* CONSIGNE: Repérez dans la liste ci-dessous chaque ligne où figure le mot « bounding », puis recopiez ces lignes.

* DOCUMENT DE TRAVAIL:
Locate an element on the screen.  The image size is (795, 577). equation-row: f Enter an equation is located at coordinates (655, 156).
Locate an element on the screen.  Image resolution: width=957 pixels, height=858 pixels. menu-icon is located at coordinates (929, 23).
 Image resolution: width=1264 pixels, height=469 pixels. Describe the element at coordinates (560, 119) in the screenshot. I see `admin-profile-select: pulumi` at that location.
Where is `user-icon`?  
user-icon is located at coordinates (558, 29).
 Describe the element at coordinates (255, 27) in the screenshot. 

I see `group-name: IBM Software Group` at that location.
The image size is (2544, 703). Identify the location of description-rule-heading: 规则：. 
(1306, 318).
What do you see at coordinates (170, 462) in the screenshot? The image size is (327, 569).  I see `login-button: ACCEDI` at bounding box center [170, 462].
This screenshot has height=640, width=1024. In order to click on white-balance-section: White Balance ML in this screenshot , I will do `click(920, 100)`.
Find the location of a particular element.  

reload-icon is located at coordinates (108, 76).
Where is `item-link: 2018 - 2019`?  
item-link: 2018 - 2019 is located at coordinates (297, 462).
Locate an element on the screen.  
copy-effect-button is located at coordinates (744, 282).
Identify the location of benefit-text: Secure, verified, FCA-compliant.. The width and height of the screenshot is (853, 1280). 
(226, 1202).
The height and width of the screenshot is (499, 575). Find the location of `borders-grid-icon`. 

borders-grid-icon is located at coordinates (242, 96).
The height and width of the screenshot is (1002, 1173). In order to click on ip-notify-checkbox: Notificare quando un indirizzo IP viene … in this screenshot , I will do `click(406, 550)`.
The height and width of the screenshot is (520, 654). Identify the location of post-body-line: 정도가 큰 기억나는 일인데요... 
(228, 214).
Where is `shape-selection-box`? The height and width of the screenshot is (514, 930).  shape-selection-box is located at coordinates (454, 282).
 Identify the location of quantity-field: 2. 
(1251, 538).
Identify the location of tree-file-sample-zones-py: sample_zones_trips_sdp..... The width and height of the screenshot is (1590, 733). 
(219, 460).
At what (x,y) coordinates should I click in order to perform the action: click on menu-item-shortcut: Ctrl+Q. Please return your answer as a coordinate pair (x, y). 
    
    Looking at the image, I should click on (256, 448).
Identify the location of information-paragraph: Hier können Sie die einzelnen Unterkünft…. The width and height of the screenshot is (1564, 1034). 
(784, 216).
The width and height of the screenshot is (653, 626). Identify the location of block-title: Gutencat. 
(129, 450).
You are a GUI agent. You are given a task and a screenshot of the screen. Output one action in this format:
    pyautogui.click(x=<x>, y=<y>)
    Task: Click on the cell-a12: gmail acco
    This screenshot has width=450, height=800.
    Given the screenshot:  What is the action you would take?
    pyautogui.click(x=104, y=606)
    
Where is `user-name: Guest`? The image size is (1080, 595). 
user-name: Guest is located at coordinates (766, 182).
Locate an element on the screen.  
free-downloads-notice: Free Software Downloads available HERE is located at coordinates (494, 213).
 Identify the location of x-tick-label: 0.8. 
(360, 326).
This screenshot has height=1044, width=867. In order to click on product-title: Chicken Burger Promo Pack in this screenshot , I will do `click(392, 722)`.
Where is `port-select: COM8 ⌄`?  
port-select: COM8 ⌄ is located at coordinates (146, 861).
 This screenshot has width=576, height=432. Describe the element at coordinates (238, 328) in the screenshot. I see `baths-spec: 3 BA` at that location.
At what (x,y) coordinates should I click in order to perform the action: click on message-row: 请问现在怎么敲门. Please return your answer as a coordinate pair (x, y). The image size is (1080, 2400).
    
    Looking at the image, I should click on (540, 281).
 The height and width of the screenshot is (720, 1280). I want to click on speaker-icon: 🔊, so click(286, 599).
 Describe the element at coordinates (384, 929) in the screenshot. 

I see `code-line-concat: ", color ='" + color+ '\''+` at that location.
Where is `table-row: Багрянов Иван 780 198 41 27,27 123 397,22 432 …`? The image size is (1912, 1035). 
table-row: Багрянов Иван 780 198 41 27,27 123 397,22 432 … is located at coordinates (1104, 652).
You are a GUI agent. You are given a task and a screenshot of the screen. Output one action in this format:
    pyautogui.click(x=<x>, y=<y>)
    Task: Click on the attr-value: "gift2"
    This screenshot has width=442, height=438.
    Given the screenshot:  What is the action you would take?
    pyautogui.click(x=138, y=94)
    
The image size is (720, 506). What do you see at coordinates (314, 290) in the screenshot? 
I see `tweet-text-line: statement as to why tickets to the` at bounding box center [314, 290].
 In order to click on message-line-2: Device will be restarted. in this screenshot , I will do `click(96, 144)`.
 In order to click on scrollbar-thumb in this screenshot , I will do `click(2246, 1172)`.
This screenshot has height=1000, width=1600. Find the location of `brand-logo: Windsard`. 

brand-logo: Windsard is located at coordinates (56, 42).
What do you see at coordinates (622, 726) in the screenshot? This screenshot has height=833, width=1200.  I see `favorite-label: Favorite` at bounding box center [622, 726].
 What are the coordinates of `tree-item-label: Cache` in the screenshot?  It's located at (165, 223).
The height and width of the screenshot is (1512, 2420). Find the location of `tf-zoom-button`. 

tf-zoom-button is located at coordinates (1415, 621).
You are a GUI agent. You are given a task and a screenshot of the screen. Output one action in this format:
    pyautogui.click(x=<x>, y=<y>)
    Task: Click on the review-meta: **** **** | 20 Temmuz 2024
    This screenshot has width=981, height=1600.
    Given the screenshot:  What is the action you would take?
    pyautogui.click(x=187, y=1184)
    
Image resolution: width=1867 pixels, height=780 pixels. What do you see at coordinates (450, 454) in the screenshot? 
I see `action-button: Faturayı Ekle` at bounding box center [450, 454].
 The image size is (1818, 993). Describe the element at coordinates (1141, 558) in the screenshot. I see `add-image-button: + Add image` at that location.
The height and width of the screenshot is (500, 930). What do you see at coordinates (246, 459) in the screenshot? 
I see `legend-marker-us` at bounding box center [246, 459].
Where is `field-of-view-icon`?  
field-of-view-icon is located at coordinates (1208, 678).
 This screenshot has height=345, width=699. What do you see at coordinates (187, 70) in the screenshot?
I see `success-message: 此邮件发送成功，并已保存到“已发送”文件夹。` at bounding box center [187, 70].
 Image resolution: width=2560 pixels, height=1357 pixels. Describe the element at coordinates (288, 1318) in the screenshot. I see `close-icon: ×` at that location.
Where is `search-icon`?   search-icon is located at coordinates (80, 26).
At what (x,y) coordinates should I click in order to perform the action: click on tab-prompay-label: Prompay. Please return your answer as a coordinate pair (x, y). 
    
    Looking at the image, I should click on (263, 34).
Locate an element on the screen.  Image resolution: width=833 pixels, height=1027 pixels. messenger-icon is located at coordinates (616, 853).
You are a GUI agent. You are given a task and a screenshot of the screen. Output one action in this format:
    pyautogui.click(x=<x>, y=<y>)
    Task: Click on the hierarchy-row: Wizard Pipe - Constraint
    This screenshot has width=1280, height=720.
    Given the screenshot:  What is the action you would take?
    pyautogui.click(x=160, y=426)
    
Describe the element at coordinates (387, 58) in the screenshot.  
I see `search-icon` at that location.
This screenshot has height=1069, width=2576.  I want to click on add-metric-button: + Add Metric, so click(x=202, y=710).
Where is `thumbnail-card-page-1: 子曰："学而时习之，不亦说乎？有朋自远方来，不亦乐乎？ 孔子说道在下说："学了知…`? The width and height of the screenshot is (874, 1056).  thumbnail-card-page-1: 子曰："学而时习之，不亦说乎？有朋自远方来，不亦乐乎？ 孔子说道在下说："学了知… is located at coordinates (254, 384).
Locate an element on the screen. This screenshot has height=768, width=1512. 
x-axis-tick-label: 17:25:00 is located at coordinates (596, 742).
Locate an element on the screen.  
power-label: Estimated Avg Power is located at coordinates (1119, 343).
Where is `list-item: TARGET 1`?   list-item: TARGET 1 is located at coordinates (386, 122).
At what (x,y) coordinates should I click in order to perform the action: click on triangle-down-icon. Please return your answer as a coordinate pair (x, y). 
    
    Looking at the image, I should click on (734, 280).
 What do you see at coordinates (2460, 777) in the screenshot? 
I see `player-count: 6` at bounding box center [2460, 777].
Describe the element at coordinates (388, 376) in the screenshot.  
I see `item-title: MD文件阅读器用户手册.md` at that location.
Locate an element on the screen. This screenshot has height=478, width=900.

* RÉSULTAT ATTENDU:
What do you see at coordinates (170, 462) in the screenshot? The image size is (327, 569).  I see `login-button: ACCEDI` at bounding box center [170, 462].
I see `tweet-text-line: statement as to why tickets to the` at bounding box center [314, 290].
What do you see at coordinates (622, 726) in the screenshot? This screenshot has height=833, width=1200.  I see `favorite-label: Favorite` at bounding box center [622, 726].
I see `action-button: Faturayı Ekle` at bounding box center [450, 454].
I see `legend-marker-us` at bounding box center [246, 459].
I see `success-message: 此邮件发送成功，并已保存到“已发送”文件夹。` at bounding box center [187, 70].
I see `player-count: 6` at bounding box center [2460, 777].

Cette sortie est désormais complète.